Море, надо сказать, плескалось довольно далеко от дома с виноградной террасой и плоской крышей – шли мы до него быстрым шагом около получаса. Сначала по дороге нам попадались все низкие белые дома посреди каменисто-пустынного неровного ландшафта. Перед тем как закончилась эта часть пути, нам встретилась толпа смуглых, невысоких мужчин – человек двадцать, не меньше. У всех (без исключения) на головах красовались такие же огромные кепки, каждая из которой могла бы запросто послужить взлетной полосой для самолета, в точности как у того человечка из багажного отделения аэропорта, который принял меня за косоглазую, и как у обманщика-продавца из местной лавки, не имеющего привычки давать сдачу. «Наверное, эти кепки у них тут – писк сезона!» – подумала я, с интересом рассматривая жертв моды.

– Опусти голову и не смотри на мужчин! – шепнула мне Мира.

– Почему? – удивилась я, отметив про себя, что далеко не всем идут эти супермодные кепки – более того, многих они просто уродуют!

– Тут женщины вообще ходят с закрытым лицом! – взорвалась Мира, когда мужчины в кепках остались далеко позади. – Это не город! Это аул! Женщины тут до сих пор скрывают свои лица под паранджой! А ты мало того, что идешь с открытыми плечами, так еще и таращишься на них! – Слава богу, в этот момент завизжал очередной самолет, заглушив Эльмирино негодование.

– Да что они, девушек в сарафанах не видели?! – изумленно спросила я.

– Вон, смотри, – и Эльмира кивнула в сторону. Из калитки выходила... Ну, наверное, все-таки это была женщина, хотя ручаться я не могу, потому что это существо все – от темени до пяток – было закутано в лиловую тряпку.

– Как же она ходит?! Она ведь не видит ничего! У нее ведь лицо закрыто! – пристала я к Мире.

– Ха, ха, ха, ха, – засмеялся Варфик.

– Это вдова, у нее муж полгода назад умер, поэтому она в фиолетовых одеждах! – заговорщицким тоном пояснила Мира, но как бедная вдова ориентируется в пространстве, так и не объяснила – наверное, и сама не знала. – Варфик, я тебя попрошу Дуняшу сопровождать к морю, когда она захочет, а то, чего доброго, завернется после купания в полотенце и так и пойдет до дома! Неприятности могут быть!
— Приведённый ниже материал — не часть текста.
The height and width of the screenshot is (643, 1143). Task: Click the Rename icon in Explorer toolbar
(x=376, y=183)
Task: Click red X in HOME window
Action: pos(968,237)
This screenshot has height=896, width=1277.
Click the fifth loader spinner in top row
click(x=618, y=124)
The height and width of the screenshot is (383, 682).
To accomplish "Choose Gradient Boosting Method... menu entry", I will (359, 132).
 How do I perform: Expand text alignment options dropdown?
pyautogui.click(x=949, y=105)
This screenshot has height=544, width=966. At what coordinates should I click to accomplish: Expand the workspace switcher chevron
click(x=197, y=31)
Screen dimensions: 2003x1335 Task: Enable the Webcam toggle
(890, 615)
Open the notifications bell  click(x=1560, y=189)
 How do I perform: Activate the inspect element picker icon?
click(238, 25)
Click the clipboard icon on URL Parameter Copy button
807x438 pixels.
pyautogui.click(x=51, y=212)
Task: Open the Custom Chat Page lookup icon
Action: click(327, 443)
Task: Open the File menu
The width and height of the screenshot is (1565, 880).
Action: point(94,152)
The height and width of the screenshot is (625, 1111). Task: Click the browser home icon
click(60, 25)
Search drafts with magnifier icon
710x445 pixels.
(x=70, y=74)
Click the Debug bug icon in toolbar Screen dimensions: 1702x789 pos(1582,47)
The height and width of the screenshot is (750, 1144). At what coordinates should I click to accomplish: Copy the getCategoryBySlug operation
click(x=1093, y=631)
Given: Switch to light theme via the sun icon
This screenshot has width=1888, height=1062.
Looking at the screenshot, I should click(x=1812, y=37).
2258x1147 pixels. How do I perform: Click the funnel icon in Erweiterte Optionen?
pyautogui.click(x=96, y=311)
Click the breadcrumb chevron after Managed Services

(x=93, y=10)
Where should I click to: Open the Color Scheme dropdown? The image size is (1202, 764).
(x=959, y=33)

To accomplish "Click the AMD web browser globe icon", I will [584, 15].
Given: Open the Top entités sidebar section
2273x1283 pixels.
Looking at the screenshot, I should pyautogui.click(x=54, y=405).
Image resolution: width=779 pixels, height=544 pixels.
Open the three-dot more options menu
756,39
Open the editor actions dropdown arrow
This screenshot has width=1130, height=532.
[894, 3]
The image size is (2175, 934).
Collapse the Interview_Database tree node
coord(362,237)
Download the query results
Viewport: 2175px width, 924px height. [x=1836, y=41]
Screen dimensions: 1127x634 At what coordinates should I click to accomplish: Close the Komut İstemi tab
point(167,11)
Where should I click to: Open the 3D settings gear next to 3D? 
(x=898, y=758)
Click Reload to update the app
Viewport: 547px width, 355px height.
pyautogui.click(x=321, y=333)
Надо же, какие сложности! Недаром говорится: Восток – дело тонкое! А я ведь так и собиралась идти до дома, даже в полотенце обматываться не хотела – просто в купальнике, он как раз и высох бы по дороге. Я всегда так делала, когда мы снимали дачу в Подмосковье – от пруда до дома шла в купальнике, все девчонки в Хаврюшкино так делают, и мы с Людкой. И снова мне стало тоскливо-тоскливо, и снова меня потянуло к полям с сочными, душистыми травами, к лесам с вековыми соснами, к деревянным домикам с треугольными крышами, к стройным березам и к плакучей иве у пруда. «Жаль, что в этом году мы опоздали снять нашу дачу! Поздно спохватились!» – уныло подумала я.

– Варфик! Ты слышал мою просьбу? Марат! Скажи ему, чтоб он всегда сопровождал Дуню к морю!

– Если б не моя школьная практика, я бы остался и каждый день ходил с тобой на море! – гордо заявил Нурик.

«Слава богу, что у него практика! А то бы он весь отдых мне испортил!» – пронеслось у меня в голове.

– Конечно, я буду сопровождать Дуняшу к морю. А, Дуняша? – И Варфик подмигнул мне самым что ни на есть загадочным образом, будто за этим сопровождением он подразумевал еще что-то немаловажное, скрытое от всех, о чем знаем только мы с ним.